Não. Desde outubro de 2023, a compra direta de imóveis deixou de qualificar para a ARI. Pode comprar imóveis em Portugal por qualquer outra razão, mas isso não gera, por si só, elegibilidade para o visto.
Os processos submetidos antes de 2023 continuam válidos?
Existiu um regime de transição: os pedidos submetidos e as autorizações concedidas antes da entrada em vigor da Lei n.º 56/2023 mantêm-se válidos e renováveis nos termos em que foram atribuídos. As condições concretas de cada processo devem ser confirmadas junto da AIMA.
Um fundo que investe em imobiliário garante a Golden Visa?
Não de forma automática.
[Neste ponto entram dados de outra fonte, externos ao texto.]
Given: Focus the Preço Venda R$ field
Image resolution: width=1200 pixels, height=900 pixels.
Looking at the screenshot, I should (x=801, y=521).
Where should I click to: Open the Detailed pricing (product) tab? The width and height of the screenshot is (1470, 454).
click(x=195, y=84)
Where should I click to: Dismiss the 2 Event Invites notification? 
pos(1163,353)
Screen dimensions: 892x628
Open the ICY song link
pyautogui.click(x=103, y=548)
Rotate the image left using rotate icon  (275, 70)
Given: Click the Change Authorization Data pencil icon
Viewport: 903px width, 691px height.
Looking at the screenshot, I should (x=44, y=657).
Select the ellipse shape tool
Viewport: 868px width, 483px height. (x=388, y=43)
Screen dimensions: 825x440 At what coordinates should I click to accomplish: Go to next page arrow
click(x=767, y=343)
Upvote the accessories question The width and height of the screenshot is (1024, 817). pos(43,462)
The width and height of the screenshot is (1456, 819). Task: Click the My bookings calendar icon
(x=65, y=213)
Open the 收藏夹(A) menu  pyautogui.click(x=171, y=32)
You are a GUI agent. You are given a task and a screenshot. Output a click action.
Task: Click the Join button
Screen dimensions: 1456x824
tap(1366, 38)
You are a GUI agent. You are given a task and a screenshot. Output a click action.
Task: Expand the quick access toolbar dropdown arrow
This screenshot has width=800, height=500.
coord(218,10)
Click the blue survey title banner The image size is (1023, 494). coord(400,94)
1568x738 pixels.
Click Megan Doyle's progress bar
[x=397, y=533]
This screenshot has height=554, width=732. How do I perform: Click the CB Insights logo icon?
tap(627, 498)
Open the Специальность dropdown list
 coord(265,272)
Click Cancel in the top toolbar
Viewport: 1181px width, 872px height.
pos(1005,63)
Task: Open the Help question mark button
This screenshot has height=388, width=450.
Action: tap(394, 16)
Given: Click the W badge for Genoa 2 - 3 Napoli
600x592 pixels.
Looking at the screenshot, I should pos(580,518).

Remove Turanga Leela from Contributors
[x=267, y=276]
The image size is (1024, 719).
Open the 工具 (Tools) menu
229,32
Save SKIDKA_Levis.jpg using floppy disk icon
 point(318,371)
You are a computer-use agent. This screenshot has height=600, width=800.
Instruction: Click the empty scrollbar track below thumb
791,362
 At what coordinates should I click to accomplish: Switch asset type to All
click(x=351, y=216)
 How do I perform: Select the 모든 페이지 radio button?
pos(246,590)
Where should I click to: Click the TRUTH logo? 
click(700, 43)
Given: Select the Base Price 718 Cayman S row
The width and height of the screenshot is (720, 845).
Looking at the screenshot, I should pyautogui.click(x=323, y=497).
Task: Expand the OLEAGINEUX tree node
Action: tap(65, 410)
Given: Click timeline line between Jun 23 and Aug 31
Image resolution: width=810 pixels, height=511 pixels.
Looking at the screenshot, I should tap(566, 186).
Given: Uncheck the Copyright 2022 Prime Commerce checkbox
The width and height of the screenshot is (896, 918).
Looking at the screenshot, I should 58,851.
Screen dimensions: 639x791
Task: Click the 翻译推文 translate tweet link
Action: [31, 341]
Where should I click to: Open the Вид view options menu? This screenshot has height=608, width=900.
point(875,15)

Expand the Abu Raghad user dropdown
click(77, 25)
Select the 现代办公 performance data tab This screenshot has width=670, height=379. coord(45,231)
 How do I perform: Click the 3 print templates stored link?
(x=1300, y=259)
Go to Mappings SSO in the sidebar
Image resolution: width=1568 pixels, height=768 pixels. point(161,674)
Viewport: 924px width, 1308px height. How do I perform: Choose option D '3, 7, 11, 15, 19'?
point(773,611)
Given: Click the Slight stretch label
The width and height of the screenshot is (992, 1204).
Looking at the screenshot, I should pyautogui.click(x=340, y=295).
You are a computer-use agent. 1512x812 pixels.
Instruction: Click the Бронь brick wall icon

O fundo tem de estar registado e regulado pela CMVM, ter maturidade mínima de cinco anos, aplicar pelo menos 60% em empresas com sede em Portugal e não ter exposição imobiliária; além disso, o investidor tem de cumprir todos os restantes requisitos do processo. Não existe uma lista oficial única de fundos "elegíveis": a elegibilidade afere-se caso a caso face a estes critérios, pelo que deve ser confirmada com aconselhamento jurídico.
A Golden Visa vai acabar?
Não há uma resposta definitiva. O tema é recorrente no debate político português e, à data desta publicação, não foi tomada nenhuma decisão de extinção do regime, embora se mantenha a possibilidade de novas alterações.
Como é que isto afeta a procura por imóveis de luxo em Portugal?
A remoção da via direta reduziu um dos canais de procura internacional para determinados segmentos de imóveis de valor mais elevado, mas o mercado de luxo em Portugal também é sustentado por outros fatores, como residência fiscal e qualidade de vida, independentes da ARI.
Este artigo é informativo e não constitui aconselhamento jurídico.